Иностранная литература 2017, 6
 
Чрезвычайно сложно описать “Дар” - настолько неадекватной кажется идея охарактеризовать книгу, просто назвав ее романом. Я трижды перечел “Дар” в попытке постичь, что же представляет собой это произведение. Несколько уровней повествования сочетаются в нем с тремя уровнями истины (истина истории, художественной прозы и поэзии). Здесь мы находим небрежно закамуфлированную автобиографию (что, разумеется, отрицается в авторском предисловии), биографию известного русского мыслителя и революционера, самым причудливым образом совмещающую правду и вымысел, очерк, описывающий Берлин двадцатых годов, литературную критику и то, что, на мой взгляд, лучше всего назвать поэзией.
 
На первом уровне прочтения “Дар” - это история русского эмигранта, который живет в Берлине среди других изгнанников, “белых русских”, воскрешает в памяти Россию своего детства и преодолевает безрадостность существования с помощью deus ex machinа своего дара - сочиняя стихи.
 
История эта исполнена комизма, грусти и ностальгии. Федор Годунов-Чердынцев - поэт, кое-как поддерживающий свое существование в пред-ишервудском Берлине уроками, переводами и писанием ностальгических стихов, которые сочиняет “запоем” и затем публикует в эмигрантской “Газете”. Он ухаживает за Зиной Мерц, представленной Набоковым столь же достоверной, как и наша жизнь, и в то же время наделенной теми качествами, из-за которых мы влюбляемся в тургеневских девушек.
 
Медленно развивающиеся любовные отношения, берлинские меблирашки, литературные вечера с поэтико-философскими чтениями абсурдно-претенциозных писателей - все это лишь внешняя оболочка, которая окружает сознание Федора, - наблюдающее, критикующее, сочиняющее, предающееся грезам и воспоминаниям.

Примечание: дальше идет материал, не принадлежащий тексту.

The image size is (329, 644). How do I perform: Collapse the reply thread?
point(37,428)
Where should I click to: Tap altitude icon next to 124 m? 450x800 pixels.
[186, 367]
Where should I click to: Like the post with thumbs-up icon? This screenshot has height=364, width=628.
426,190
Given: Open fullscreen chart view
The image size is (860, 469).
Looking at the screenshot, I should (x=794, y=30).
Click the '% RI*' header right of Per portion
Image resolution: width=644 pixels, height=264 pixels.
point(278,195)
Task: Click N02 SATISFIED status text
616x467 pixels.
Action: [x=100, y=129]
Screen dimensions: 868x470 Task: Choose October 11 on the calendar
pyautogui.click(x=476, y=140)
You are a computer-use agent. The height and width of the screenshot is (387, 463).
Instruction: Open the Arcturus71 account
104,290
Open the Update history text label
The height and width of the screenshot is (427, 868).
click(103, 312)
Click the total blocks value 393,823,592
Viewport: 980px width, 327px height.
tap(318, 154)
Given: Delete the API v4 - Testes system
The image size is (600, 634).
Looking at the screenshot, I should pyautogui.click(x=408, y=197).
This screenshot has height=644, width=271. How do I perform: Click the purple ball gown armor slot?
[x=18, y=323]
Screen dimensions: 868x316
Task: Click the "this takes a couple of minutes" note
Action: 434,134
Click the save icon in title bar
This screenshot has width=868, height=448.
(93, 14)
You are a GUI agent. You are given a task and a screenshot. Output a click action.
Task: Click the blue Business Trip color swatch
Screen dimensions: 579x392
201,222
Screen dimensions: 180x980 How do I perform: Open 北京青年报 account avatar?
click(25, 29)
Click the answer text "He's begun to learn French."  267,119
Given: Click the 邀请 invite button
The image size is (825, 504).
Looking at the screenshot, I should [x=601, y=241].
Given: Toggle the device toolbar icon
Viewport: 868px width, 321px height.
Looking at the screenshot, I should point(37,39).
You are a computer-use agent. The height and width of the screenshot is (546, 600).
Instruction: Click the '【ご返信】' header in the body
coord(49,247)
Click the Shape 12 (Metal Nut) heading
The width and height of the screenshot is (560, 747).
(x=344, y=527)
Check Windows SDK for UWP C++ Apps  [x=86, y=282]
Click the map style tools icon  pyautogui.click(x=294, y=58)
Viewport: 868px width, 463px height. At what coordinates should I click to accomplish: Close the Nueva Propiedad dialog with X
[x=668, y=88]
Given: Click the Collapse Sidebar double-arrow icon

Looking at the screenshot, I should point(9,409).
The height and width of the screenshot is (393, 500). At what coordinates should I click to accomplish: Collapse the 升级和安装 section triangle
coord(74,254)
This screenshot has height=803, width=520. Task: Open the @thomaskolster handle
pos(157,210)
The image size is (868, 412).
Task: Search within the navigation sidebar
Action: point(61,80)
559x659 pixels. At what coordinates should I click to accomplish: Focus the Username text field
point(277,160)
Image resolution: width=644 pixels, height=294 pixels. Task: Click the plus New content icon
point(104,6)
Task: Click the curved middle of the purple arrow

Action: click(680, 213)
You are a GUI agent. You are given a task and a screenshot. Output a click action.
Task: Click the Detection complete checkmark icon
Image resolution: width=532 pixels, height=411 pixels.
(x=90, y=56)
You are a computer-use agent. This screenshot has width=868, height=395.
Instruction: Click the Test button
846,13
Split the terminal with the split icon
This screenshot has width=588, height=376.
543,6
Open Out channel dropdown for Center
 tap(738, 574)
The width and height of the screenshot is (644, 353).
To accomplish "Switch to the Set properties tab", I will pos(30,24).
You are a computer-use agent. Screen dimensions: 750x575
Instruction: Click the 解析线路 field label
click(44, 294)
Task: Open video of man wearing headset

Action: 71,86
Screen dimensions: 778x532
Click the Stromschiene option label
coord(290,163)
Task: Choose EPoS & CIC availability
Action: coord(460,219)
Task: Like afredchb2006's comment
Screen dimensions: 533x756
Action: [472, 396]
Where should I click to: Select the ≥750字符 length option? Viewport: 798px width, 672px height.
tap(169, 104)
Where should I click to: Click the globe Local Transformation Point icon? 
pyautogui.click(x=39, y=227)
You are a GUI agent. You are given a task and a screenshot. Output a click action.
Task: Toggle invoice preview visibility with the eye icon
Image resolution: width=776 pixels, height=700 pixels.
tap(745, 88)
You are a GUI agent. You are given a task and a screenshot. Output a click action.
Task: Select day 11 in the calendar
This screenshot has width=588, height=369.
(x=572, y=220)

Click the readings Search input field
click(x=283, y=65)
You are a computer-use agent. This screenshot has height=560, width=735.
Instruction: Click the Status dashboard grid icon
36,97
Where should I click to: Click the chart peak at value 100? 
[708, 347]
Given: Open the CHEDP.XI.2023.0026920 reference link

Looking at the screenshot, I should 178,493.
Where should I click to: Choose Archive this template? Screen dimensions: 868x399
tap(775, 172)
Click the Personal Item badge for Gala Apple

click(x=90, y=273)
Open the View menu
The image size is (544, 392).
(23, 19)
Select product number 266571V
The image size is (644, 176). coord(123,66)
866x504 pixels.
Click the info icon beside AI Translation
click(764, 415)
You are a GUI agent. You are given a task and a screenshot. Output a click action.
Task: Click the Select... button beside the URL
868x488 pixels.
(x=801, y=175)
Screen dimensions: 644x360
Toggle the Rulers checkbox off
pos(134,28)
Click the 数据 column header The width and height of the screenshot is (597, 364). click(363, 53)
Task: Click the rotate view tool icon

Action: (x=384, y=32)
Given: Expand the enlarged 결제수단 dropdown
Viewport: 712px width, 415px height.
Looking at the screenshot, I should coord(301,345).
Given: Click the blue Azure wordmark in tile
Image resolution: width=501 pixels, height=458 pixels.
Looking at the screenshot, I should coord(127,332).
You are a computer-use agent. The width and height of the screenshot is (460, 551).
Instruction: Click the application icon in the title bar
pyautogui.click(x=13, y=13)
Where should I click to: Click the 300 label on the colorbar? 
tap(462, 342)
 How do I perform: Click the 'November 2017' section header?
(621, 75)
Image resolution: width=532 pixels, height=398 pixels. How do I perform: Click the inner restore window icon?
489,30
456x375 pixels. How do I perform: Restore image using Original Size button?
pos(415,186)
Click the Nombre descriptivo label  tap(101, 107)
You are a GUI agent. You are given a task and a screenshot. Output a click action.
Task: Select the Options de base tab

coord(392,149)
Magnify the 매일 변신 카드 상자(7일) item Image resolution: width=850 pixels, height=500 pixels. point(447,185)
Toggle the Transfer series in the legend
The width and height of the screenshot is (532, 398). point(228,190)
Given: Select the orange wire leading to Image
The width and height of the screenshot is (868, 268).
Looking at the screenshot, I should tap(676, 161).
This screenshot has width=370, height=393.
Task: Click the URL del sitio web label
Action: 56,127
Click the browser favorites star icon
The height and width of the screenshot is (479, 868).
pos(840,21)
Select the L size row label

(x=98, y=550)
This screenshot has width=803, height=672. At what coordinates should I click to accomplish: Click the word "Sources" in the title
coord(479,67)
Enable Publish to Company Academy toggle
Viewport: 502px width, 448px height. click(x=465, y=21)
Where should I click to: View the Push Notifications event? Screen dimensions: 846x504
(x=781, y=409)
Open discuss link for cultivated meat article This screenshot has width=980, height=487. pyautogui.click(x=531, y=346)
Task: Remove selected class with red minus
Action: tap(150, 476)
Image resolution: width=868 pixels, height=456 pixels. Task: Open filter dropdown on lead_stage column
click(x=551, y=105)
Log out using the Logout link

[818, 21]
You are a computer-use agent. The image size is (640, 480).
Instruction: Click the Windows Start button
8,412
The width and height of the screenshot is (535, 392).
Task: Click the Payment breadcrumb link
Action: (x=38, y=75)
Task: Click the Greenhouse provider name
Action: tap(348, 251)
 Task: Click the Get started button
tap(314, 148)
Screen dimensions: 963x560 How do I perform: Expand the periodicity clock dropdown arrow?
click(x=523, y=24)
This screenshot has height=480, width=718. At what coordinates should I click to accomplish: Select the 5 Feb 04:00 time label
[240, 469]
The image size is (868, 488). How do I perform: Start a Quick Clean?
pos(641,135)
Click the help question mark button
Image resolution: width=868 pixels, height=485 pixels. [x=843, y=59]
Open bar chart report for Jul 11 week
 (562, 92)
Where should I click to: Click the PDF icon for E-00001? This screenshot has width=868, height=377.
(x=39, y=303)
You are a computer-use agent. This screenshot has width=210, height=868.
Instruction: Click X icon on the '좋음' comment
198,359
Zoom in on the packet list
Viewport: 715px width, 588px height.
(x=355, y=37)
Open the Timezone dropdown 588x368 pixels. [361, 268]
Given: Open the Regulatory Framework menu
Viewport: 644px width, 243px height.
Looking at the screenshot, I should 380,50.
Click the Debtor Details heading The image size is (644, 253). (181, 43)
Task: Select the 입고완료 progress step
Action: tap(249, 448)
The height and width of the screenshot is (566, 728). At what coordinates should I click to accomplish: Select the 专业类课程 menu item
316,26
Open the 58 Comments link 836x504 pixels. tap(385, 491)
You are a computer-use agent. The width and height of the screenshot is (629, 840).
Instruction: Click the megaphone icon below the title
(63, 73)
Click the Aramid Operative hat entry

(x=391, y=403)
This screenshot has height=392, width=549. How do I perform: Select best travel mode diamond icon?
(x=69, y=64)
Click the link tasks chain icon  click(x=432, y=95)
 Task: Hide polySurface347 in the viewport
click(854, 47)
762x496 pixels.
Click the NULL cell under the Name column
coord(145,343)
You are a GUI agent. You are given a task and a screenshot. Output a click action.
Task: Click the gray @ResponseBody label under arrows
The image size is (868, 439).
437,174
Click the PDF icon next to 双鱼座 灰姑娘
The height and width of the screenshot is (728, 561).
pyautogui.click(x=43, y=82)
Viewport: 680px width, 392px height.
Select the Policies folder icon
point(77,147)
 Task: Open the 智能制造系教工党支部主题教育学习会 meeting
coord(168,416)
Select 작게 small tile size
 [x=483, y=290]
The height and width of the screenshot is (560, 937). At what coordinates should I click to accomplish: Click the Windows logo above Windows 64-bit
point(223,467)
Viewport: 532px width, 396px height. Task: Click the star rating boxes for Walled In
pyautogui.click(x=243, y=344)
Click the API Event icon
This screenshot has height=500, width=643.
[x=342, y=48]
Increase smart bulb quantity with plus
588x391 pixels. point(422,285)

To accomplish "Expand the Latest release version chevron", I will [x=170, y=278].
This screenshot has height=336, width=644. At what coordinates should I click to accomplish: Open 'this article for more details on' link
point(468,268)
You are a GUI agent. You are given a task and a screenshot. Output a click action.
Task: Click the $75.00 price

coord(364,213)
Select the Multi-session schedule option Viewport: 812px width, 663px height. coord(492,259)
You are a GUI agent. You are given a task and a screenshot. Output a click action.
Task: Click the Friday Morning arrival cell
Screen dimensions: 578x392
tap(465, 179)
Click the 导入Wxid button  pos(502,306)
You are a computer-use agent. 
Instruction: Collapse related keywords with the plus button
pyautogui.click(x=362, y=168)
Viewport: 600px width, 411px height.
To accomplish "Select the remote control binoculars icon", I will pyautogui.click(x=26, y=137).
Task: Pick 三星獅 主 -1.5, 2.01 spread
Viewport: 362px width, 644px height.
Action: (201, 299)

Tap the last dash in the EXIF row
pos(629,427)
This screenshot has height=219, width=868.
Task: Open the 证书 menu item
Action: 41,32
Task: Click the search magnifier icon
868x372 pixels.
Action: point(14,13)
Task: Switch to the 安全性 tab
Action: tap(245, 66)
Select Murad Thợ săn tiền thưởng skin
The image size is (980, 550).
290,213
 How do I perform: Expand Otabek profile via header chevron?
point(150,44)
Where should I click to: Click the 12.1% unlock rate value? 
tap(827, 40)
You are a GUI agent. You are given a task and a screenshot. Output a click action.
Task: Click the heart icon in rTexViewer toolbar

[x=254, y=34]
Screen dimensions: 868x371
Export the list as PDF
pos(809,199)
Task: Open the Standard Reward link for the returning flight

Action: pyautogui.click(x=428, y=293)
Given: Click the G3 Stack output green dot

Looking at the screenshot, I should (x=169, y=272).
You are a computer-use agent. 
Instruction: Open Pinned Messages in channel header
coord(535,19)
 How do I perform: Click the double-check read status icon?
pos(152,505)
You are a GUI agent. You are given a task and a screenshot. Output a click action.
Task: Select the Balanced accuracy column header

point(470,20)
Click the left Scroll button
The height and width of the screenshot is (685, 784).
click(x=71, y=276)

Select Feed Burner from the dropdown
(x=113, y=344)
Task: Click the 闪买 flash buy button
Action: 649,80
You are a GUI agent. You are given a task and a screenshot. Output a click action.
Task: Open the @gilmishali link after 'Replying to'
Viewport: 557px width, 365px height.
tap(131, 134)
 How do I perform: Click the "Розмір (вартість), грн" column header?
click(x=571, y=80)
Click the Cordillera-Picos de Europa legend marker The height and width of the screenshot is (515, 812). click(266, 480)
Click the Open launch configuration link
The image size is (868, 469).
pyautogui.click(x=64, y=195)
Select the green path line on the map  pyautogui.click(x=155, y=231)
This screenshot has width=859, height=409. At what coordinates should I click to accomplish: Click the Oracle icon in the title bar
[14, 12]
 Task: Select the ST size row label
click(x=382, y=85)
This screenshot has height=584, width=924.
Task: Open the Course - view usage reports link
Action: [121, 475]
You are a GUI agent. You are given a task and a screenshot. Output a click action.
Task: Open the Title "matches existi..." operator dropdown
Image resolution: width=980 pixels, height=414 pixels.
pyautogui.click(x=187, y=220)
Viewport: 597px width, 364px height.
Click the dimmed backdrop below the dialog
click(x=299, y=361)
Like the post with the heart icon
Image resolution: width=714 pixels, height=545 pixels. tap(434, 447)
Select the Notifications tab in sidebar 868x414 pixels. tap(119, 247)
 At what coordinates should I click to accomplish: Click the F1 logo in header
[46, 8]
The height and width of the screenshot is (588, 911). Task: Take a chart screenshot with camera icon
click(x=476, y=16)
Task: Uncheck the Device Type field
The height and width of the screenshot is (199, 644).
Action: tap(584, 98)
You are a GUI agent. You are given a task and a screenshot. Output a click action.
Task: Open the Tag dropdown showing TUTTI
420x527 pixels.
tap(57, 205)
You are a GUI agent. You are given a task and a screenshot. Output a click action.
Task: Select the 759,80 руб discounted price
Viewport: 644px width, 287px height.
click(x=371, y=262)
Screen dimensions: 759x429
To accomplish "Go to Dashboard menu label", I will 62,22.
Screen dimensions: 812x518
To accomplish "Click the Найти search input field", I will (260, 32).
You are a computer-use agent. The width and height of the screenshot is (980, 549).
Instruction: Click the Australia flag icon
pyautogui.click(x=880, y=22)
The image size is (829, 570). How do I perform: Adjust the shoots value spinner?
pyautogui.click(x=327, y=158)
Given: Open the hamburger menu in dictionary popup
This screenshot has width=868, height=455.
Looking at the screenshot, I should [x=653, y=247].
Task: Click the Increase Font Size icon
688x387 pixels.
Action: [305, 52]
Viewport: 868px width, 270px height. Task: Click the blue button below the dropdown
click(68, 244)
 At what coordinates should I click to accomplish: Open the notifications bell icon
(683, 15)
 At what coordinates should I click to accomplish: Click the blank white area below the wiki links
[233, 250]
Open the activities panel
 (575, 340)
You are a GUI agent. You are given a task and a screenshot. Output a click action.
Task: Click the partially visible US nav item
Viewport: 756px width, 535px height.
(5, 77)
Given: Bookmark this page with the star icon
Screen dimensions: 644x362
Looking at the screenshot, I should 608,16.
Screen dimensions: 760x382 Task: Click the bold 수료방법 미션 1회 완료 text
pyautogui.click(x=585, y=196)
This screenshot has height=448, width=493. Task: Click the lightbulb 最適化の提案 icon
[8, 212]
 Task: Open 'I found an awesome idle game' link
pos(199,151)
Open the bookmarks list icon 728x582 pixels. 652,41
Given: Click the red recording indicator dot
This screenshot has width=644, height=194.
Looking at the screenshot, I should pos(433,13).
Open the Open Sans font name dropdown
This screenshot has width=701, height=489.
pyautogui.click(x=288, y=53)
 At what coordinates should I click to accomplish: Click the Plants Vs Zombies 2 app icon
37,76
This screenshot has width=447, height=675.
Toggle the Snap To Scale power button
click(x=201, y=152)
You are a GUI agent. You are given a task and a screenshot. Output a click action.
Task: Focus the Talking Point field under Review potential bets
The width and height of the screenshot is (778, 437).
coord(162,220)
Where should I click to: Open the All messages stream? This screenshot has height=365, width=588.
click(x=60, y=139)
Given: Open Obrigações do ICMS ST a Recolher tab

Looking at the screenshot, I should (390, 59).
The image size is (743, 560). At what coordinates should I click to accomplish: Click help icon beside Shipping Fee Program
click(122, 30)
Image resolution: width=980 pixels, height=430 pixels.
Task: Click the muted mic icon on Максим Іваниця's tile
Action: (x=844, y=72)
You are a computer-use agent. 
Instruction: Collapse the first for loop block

В самом деле, все здесь субъективно и фантастично: повествователь дает понять, что не несет никакой ответственности перед читателем и даже не пытается убедить его в правдоподобии своего вымысла. Вымысел, воспоминания, биография - эти элементы повествования перетекают одно в другое, опровергая истинность друг друга.
 
Так, в романе есть эпизод, в котором Федор ведет долгую беседу с Кончеевым, поэтом-соперником, которому он завидует и которым восхищается; в конце концов повествователь говорит нам, что вся беседа (и без того принадлежащая воображаемому миру художественного произведения) никогда не имела места даже в пределах романного вымысла. Таким образом, Набоков стремится уничтожить иллюзорную истинность художественного произведения для того, чтобы утвердить иную истину: способность творца художественной прозы творить и разрушать его вымышленные миры. В то же время он хочет продемонстрировать эту свою способность (благодаря которой первична не воображаемая действительность, а воображающее сознание), обратившись к биографии реального исторического лица. Именно поэтому он посвящает четвертую главу описанию “жизни” известного писателя и революционера Чернышевского (которым восхищался Ленин), чью биографию венчает двумя альтернативными финалами: первый - исторически достоверный (суд в 1864 году и отправка на 24 года в Сибирь); второй - вымышленный (его казнь).
 
Как нам указывает заглавие, истинный герой романа - творческий дар Федора (относящийся не только к поэзии, но и, судя по намекам, к тем романам, которые распускаются из бутонов стихотворений). Истина для поэта, словно хочет сказать Федор, - то, что он воображает с наивысшей силой; имеет ли он дело с реальностью или фантазиями, в его произведениях живет лишь то, что он вообразил с величайшей точностью. Не соответствующий действительности финал биографии может быть столь же правдоподобным, как и ее истинное окончание, а иллюзию, созданную в высшей степени солидной литературой, можно разрушить и заменить куда более значимой поэтической истиной. Плотная текстура событий, созданная мощным воображением, может казаться более реальной, чем обшарпанная ткань действительности.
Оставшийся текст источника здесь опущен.